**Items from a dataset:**
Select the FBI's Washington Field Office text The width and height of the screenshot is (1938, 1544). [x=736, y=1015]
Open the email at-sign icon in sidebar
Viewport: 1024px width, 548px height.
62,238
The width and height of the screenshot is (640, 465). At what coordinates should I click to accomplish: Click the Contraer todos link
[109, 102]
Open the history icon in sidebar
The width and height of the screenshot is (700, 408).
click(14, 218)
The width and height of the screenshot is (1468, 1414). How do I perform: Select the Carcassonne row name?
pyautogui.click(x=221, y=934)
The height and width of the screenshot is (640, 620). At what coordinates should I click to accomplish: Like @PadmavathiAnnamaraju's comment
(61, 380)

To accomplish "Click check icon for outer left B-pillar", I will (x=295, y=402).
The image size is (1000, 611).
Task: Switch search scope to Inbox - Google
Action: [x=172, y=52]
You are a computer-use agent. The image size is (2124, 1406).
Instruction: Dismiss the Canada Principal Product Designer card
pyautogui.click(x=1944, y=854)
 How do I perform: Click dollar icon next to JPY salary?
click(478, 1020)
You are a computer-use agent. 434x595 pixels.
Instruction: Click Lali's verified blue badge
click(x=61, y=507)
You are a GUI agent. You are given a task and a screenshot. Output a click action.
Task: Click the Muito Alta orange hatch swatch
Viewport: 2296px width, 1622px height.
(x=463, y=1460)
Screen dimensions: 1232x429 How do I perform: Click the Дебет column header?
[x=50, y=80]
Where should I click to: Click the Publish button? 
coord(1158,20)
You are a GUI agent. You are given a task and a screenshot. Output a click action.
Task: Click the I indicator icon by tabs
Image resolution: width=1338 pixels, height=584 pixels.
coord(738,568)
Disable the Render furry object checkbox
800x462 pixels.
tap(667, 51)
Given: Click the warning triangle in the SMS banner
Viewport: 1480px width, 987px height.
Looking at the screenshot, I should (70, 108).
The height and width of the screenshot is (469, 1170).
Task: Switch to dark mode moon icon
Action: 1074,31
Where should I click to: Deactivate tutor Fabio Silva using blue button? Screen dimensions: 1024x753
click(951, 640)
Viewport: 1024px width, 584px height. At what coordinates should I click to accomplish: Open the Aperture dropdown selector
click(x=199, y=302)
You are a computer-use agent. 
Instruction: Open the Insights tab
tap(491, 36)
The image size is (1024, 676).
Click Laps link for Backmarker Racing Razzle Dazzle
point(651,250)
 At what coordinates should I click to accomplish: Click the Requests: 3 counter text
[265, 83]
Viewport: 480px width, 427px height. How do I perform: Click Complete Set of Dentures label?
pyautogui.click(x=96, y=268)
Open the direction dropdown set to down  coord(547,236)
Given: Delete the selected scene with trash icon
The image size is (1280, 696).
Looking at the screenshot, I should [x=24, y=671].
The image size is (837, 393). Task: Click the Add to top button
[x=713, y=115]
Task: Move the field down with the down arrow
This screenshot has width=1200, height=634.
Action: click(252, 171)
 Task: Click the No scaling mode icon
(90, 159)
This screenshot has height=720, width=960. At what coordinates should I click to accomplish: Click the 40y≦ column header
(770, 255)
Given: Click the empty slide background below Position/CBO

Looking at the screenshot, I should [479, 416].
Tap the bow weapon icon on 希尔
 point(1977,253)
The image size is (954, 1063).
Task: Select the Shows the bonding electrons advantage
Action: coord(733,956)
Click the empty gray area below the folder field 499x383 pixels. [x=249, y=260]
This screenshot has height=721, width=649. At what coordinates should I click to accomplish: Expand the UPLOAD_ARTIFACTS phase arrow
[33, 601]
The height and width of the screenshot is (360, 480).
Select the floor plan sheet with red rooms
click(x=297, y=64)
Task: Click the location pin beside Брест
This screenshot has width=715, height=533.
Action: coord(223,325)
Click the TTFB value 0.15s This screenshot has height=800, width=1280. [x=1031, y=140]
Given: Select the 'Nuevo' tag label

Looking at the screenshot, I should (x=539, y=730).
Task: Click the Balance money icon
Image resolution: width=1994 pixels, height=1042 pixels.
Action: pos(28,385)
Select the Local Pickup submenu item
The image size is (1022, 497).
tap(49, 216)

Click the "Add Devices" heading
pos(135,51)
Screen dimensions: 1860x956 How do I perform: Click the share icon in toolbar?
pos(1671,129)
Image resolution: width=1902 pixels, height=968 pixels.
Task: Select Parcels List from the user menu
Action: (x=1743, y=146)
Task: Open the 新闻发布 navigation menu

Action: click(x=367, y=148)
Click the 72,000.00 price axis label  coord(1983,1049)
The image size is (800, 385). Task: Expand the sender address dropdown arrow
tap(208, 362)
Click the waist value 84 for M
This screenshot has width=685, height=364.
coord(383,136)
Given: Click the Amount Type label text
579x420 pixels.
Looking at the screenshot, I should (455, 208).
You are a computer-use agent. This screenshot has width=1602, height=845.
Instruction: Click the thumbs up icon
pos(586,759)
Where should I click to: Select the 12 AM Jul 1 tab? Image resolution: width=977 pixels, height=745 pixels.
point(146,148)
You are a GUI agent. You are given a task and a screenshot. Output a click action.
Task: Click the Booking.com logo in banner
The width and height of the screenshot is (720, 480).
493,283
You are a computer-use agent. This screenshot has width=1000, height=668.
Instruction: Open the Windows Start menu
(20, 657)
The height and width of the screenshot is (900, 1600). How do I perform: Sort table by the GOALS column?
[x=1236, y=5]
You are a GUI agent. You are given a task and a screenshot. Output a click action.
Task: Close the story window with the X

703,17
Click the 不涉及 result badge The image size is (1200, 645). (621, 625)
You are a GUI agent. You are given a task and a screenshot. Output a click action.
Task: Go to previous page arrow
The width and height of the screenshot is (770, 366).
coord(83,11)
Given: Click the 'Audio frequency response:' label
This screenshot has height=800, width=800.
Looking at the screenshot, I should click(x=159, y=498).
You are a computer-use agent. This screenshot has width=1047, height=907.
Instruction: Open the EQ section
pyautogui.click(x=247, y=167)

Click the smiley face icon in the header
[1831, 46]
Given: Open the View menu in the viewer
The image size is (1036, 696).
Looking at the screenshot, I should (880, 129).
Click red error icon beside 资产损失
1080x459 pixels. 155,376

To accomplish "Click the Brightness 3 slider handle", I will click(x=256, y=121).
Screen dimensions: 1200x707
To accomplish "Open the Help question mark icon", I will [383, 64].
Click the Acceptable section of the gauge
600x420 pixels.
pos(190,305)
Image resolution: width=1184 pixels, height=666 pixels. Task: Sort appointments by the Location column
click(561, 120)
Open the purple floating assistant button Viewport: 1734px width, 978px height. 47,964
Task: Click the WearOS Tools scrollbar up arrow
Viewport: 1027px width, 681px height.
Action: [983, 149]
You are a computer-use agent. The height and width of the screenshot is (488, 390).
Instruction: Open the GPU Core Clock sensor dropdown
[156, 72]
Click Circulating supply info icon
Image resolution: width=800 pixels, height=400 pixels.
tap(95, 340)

**Task to complete:**
Please reproduce each entry above exactly as it reads.

**Answer space:**
Select the FBI's Washington Field Office text The width and height of the screenshot is (1938, 1544). [x=736, y=1015]
Open the email at-sign icon in sidebar
Viewport: 1024px width, 548px height.
62,238
The width and height of the screenshot is (640, 465). At what coordinates should I click to accomplish: Click the Contraer todos link
[109, 102]
Open the history icon in sidebar
The width and height of the screenshot is (700, 408).
click(14, 218)
The width and height of the screenshot is (1468, 1414). How do I perform: Select the Carcassonne row name?
pyautogui.click(x=221, y=934)
The height and width of the screenshot is (640, 620). At what coordinates should I click to accomplish: Like @PadmavathiAnnamaraju's comment
(61, 380)

To accomplish "Click check icon for outer left B-pillar", I will (x=295, y=402).
The image size is (1000, 611).
Task: Switch search scope to Inbox - Google
Action: [x=172, y=52]
You are a computer-use agent. The image size is (2124, 1406).
Instruction: Dismiss the Canada Principal Product Designer card
pyautogui.click(x=1944, y=854)
 How do I perform: Click dollar icon next to JPY salary?
click(478, 1020)
You are a computer-use agent. 434x595 pixels.
Instruction: Click Lali's verified blue badge
click(x=61, y=507)
You are a GUI agent. You are given a task and a screenshot. Output a click action.
Task: Click the Muito Alta orange hatch swatch
Viewport: 2296px width, 1622px height.
(x=463, y=1460)
Screen dimensions: 1232x429 How do I perform: Click the Дебет column header?
[x=50, y=80]
Where should I click to: Click the Publish button? 
coord(1158,20)
You are a GUI agent. You are given a task and a screenshot. Output a click action.
Task: Click the I indicator icon by tabs
Image resolution: width=1338 pixels, height=584 pixels.
coord(738,568)
Disable the Render furry object checkbox
800x462 pixels.
tap(667, 51)
Given: Click the warning triangle in the SMS banner
Viewport: 1480px width, 987px height.
Looking at the screenshot, I should (70, 108).
The height and width of the screenshot is (469, 1170).
Task: Switch to dark mode moon icon
Action: 1074,31
Where should I click to: Deactivate tutor Fabio Silva using blue button? Screen dimensions: 1024x753
click(951, 640)
Viewport: 1024px width, 584px height. At what coordinates should I click to accomplish: Open the Aperture dropdown selector
click(x=199, y=302)
You are a computer-use agent. 
Instruction: Open the Insights tab
tap(491, 36)
The image size is (1024, 676).
Click Laps link for Backmarker Racing Razzle Dazzle
point(651,250)
 At what coordinates should I click to accomplish: Click the Requests: 3 counter text
[265, 83]
Viewport: 480px width, 427px height. How do I perform: Click Complete Set of Dentures label?
pyautogui.click(x=96, y=268)
Open the direction dropdown set to down  coord(547,236)
Given: Delete the selected scene with trash icon
The image size is (1280, 696).
Looking at the screenshot, I should [x=24, y=671].
The image size is (837, 393). Task: Click the Add to top button
[x=713, y=115]
Task: Move the field down with the down arrow
This screenshot has width=1200, height=634.
Action: click(252, 171)
 Task: Click the No scaling mode icon
(90, 159)
This screenshot has height=720, width=960. At what coordinates should I click to accomplish: Click the 40y≦ column header
(770, 255)
Given: Click the empty slide background below Position/CBO

Looking at the screenshot, I should [479, 416].
Tap the bow weapon icon on 希尔
 point(1977,253)
The image size is (954, 1063).
Task: Select the Shows the bonding electrons advantage
Action: coord(733,956)
Click the empty gray area below the folder field 499x383 pixels. [x=249, y=260]
This screenshot has height=721, width=649. At what coordinates should I click to accomplish: Expand the UPLOAD_ARTIFACTS phase arrow
[33, 601]
The height and width of the screenshot is (360, 480).
Select the floor plan sheet with red rooms
click(x=297, y=64)
Task: Click the location pin beside Брест
This screenshot has width=715, height=533.
Action: coord(223,325)
Click the TTFB value 0.15s This screenshot has height=800, width=1280. [x=1031, y=140]
Given: Select the 'Nuevo' tag label

Looking at the screenshot, I should (x=539, y=730).
Task: Click the Balance money icon
Image resolution: width=1994 pixels, height=1042 pixels.
Action: pos(28,385)
Select the Local Pickup submenu item
The image size is (1022, 497).
tap(49, 216)

Click the "Add Devices" heading
pos(135,51)
Screen dimensions: 1860x956 How do I perform: Click the share icon in toolbar?
pos(1671,129)
Image resolution: width=1902 pixels, height=968 pixels.
Task: Select Parcels List from the user menu
Action: (x=1743, y=146)
Task: Open the 新闻发布 navigation menu

Action: click(x=367, y=148)
Click the 72,000.00 price axis label  coord(1983,1049)
The image size is (800, 385). Task: Expand the sender address dropdown arrow
tap(208, 362)
Click the waist value 84 for M
This screenshot has width=685, height=364.
coord(383,136)
Given: Click the Amount Type label text
579x420 pixels.
Looking at the screenshot, I should (455, 208).
You are a computer-use agent. This screenshot has width=1602, height=845.
Instruction: Click the thumbs up icon
pos(586,759)
Where should I click to: Select the 12 AM Jul 1 tab? Image resolution: width=977 pixels, height=745 pixels.
point(146,148)
You are a GUI agent. You are given a task and a screenshot. Output a click action.
Task: Click the Booking.com logo in banner
The width and height of the screenshot is (720, 480).
493,283
You are a computer-use agent. This screenshot has width=1000, height=668.
Instruction: Open the Windows Start menu
(20, 657)
The height and width of the screenshot is (900, 1600). How do I perform: Sort table by the GOALS column?
[x=1236, y=5]
You are a GUI agent. You are given a task and a screenshot. Output a click action.
Task: Close the story window with the X

703,17
Click the 不涉及 result badge The image size is (1200, 645). (621, 625)
You are a GUI agent. You are given a task and a screenshot. Output a click action.
Task: Go to previous page arrow
The width and height of the screenshot is (770, 366).
coord(83,11)
Given: Click the 'Audio frequency response:' label
This screenshot has height=800, width=800.
Looking at the screenshot, I should click(x=159, y=498).
You are a computer-use agent. This screenshot has width=1047, height=907.
Instruction: Open the EQ section
pyautogui.click(x=247, y=167)

Click the smiley face icon in the header
[1831, 46]
Given: Open the View menu in the viewer
The image size is (1036, 696).
Looking at the screenshot, I should (880, 129).
Click red error icon beside 资产损失
1080x459 pixels. 155,376

To accomplish "Click the Brightness 3 slider handle", I will click(x=256, y=121).
Screen dimensions: 1200x707
To accomplish "Open the Help question mark icon", I will [383, 64].
Click the Acceptable section of the gauge
600x420 pixels.
pos(190,305)
Image resolution: width=1184 pixels, height=666 pixels. Task: Sort appointments by the Location column
click(561, 120)
Open the purple floating assistant button Viewport: 1734px width, 978px height. 47,964
Task: Click the WearOS Tools scrollbar up arrow
Viewport: 1027px width, 681px height.
Action: [983, 149]
You are a computer-use agent. The height and width of the screenshot is (488, 390).
Instruction: Open the GPU Core Clock sensor dropdown
[156, 72]
Click Circulating supply info icon
Image resolution: width=800 pixels, height=400 pixels.
tap(95, 340)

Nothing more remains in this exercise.